Natürlich hat Ortheil den Namen seines Protagonisten Benjamin nicht zufällig gewählt, steht er doch einerseits für den Letztgeborenen in einer Familie und andererseits nach dem Alten Testament für den jüngsten Sohn des Jakob und seiner Lieblingsfrau Rahel. Und immerhin trägt Ortheil selber den Vornamen „Josef“, der (anders als die anderen Brüder) ebenfalls Sohn der Rahel war – im Alten Testament herrschte noch heftige Vielweiberei.

Die Handlung wird im Wesentlichen von den Bewohnern der Insel bestritten, auf die Benjamin Merz sich zurückgezogen hat: Sizilien – darin das kleine (fiktive) Städtchen im äußersten Süden namens Mandlica.

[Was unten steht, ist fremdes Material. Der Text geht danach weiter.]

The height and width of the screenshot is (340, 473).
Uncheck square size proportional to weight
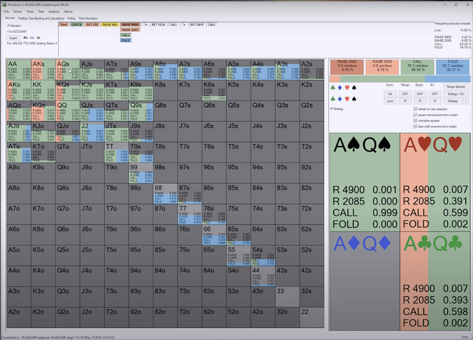click(x=415, y=115)

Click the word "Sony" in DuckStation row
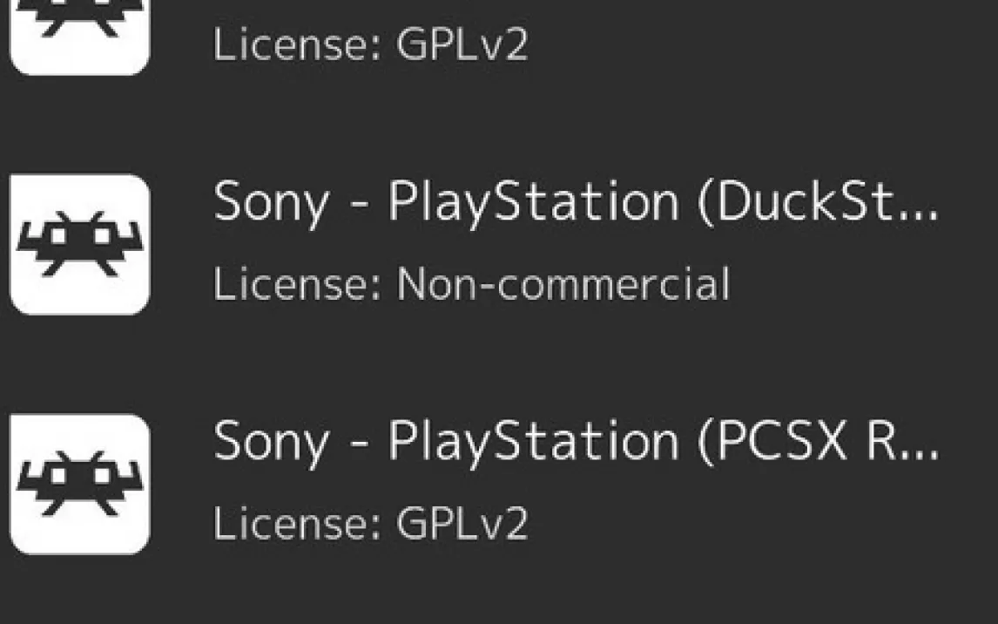(271, 203)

Benjamin Merz möchte die Lebensart, die Gewohnheiten und Besonderheiten der Menschen in diesem kleinen Ort wissenschaftlich untersuchen – und sein Autor weiß offenbar über diese Gegend gut Bescheid, auch über die Kunst- und Literaturgeschichte und das sizilianische Alltagsleben der Gegenwart.

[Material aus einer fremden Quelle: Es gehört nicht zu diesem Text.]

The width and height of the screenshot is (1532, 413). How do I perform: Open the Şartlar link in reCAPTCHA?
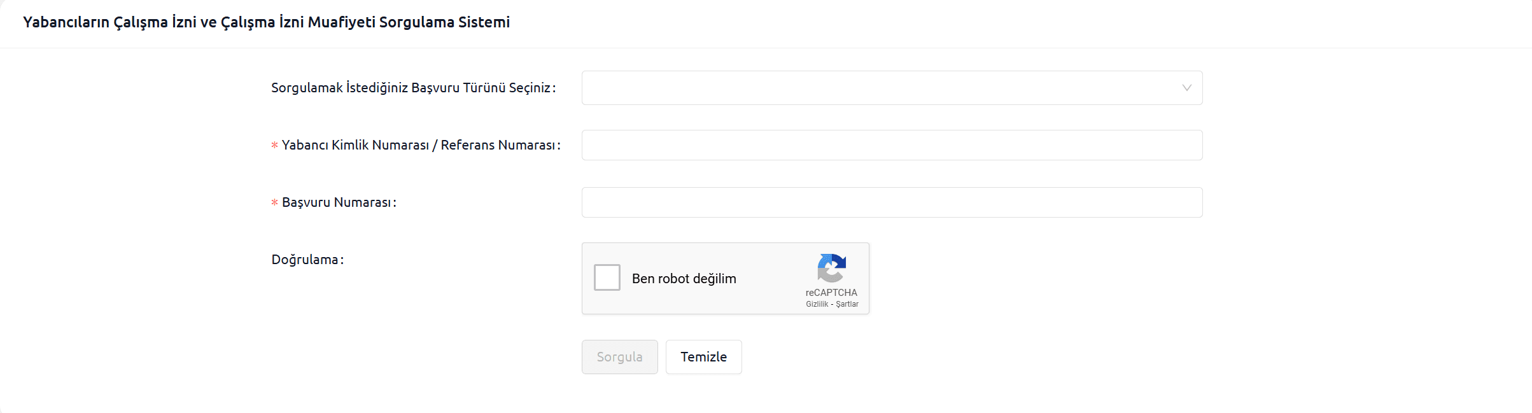[847, 304]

Es gelingt Benjamin, durch seine wissenschaftlichen Befragungen und seinem Interesse an den Menschen eine großes Sympathie aller Ortsbewohner zu erringen. Die Menschen wollen ihm bereits nach kurzer Zeit alle ihre Lebensgeschichten erzählen – denn was gibt es Schöneres, als wenn sich jemand für einen interessiert und einem zuhört? Das treibt sogar die Reichen und die Promis bei uns allabendlich in die unsäglichen Talk Shows.

Mit großem Einfühlungsvermögen und viel zärtlicher Liebe nähert sich Ortheil / Merz den Einheimischen an. Wer viel gibt, erhält auch meist zurück: Schließlich erfährt auch er selber die Liebe und findet eine neue Heimat mit Paula, einer gebürtigen Deutschen, als kongenialer Lebenspartnerin.

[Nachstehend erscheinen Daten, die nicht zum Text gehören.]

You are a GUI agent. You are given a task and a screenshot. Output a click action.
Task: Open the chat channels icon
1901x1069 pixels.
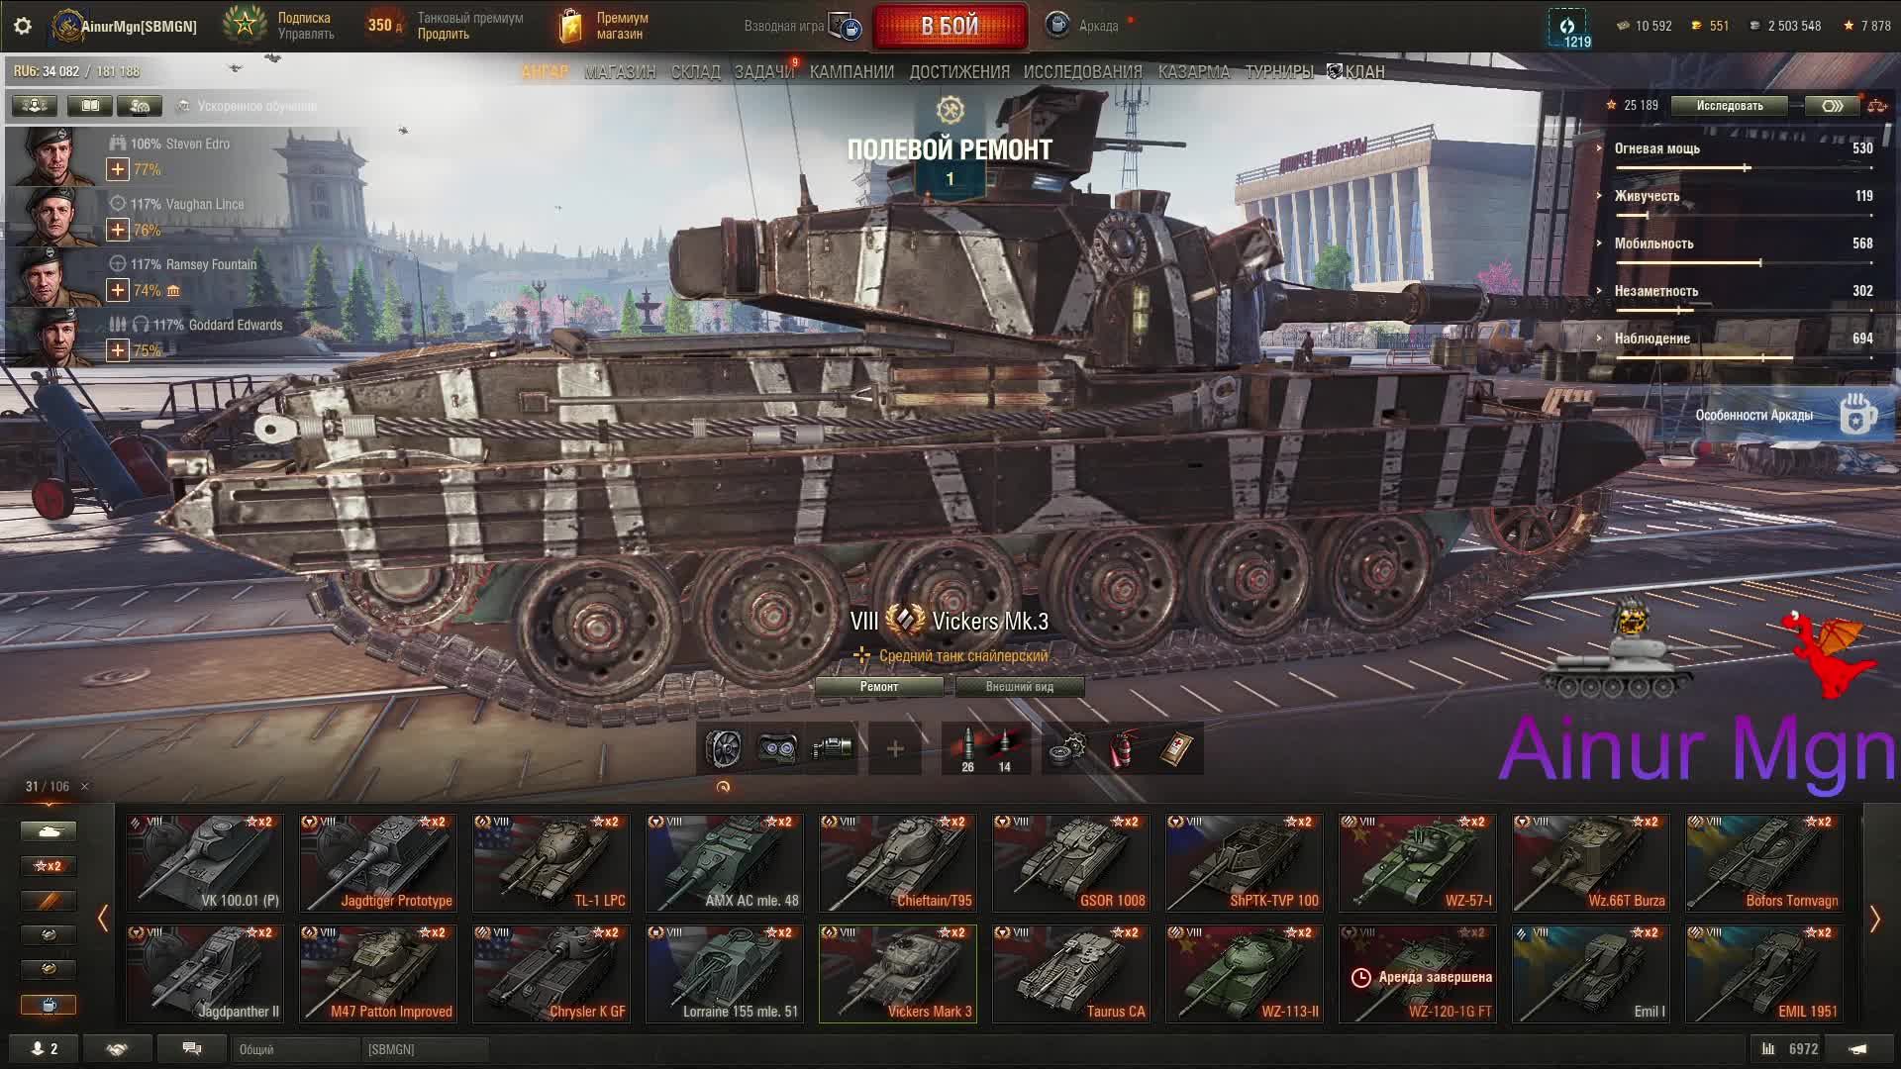(192, 1048)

Dieser Roman der Aufarbeitung eigenen Lebens ist wie ein Kinderbuch für Erwachsene, in seiner übertriebenen Dramaturgie; dies ist vielleicht der einzige Makel dieses Buches – zugegeben etwas überpointiert – mit „Pipi Langstrumpf oder „Kai erobert Brixholm“ zu vergleichen: Denn der ganze Ort hebt Benjamin Merz am Ende auf ein Schild, liebt ihn wie einen Heilsbringer, feiert ihn als großartigen Menschen und hilft ihm dadurch, all das zu kompensieren, was ihn in den ersten Jahren seiner eigenen Lebensgeschichte so fatal verstört hat.

Es bedarf – anders als in der biblischen Geschichte – dann auch keiner abschließenden abrechnenden Begegnung mit seinen Brüdern, um seinen wundersamen Sieg über sie zu genießen. Die Frage ist nur, ob Benjamin Merz sich in diesem märchengleichen Buch selbst glauben kann, ob er also wirklich dort angelangt ist, wo er immer sein wollte, oder ob die Romanhandlung ihn am Ende dort wieder absetzt, wo sie ihn zu Beginn aufgriff?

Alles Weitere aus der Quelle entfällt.